Anna Maria era o ídolo da infância de Wolfgang. Ele sonhava em ser como ela ao teclado. Foi. E foi compositor também. Anna, desejava muito ser compositora também, mas como seu pai um dia lhe dissera: "algumas coisas estão muito além dos homens comuns, quanto mais das mulheres". Mozart, o menino sapeca, é um ícone da música mundial. Anna, quando muito, era sua irmã. Famosa por suas composições? Não. Nada ficou para posteridade. Seriam necessárias muitas outras Marias, como a Curie, para que as mulheres pudessem adentrar no mundo masculino. Mas parece que o da composição musical ainda conserva o feminino à sombra. Sombra esta honrosa, pois são consideradas musas dos compositores. Mas até crianças que descobrem que o Papai Noel é na realidade, o Papai Ma Noel, sabem que musa é mitologia grega. Compositoras populares estão, felizmente, mostrando que a composição é assexuada, e... "amusada".
O que faz com que vivamos à sombra? Wolfgang insistia para que Anna desobedecesse ao pai. Ele mesmo fez muito isto durante a vida toda. Mas não. Anna era obediente. Na adolescência já não acompanhava pai e irmão nas turnês que o tornaram famoso e respeitado. Preparava-se para casar. Seguir o status quo social europeu do final do século XVIII. Anna escolheu ser assim? Sim e não. Escolheu seguir o manual à risca, talvez porque não queria macular a fama do pai, nem do irmão. Mas condições tinha e tinha muito. A Superinteressante exalta a genética dela, dos Mozart, mas afirma que o ambiente influenciou. Então Anna simplesmente decidiu ser da época dela. Quem sabe o que a história poderia contar de uma maluca compositora em pleno século XVIII?
Sombras são o contraponto da luz quando algo se antepõe à fonte geradora. Mozart seria menos conhecido se a irmã desenvolvesse sua genialidade? Não creio. Acho até que formariam a primeira dupla caipira da história: Anni & Wolf, mais ou menos como Sandy & Júnior.
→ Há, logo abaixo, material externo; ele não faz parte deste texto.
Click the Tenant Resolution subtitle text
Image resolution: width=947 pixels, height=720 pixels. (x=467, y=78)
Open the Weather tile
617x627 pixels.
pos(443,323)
Anna foi sombra. Mas só foi sombra porque no início foi luz. A vida a sombreou e ela decidiu por cobrir-se de negro, ficando na penumbra da história. Quantas sombras estão aí, dando a luz à celebridades? Quantas Annas estão construindo Wolfgangs e não podem ir à luz só porque não possuem uma beleza televisiva? Quantas eminências pardas que a história adoradora de indivíduos criou para que os famosos tenham seu nome na eternidade? Estou, no exato momento que escrevo esta aiônica, ouvindo Mozart. O Wolfgang. Mas desejava muito ouvir também sua irmã. Para comparar? Não. Para trazer à luz. Serei como Peter Pan. Capturarei minha própria sombra para que não ofusque a luz de ninguém.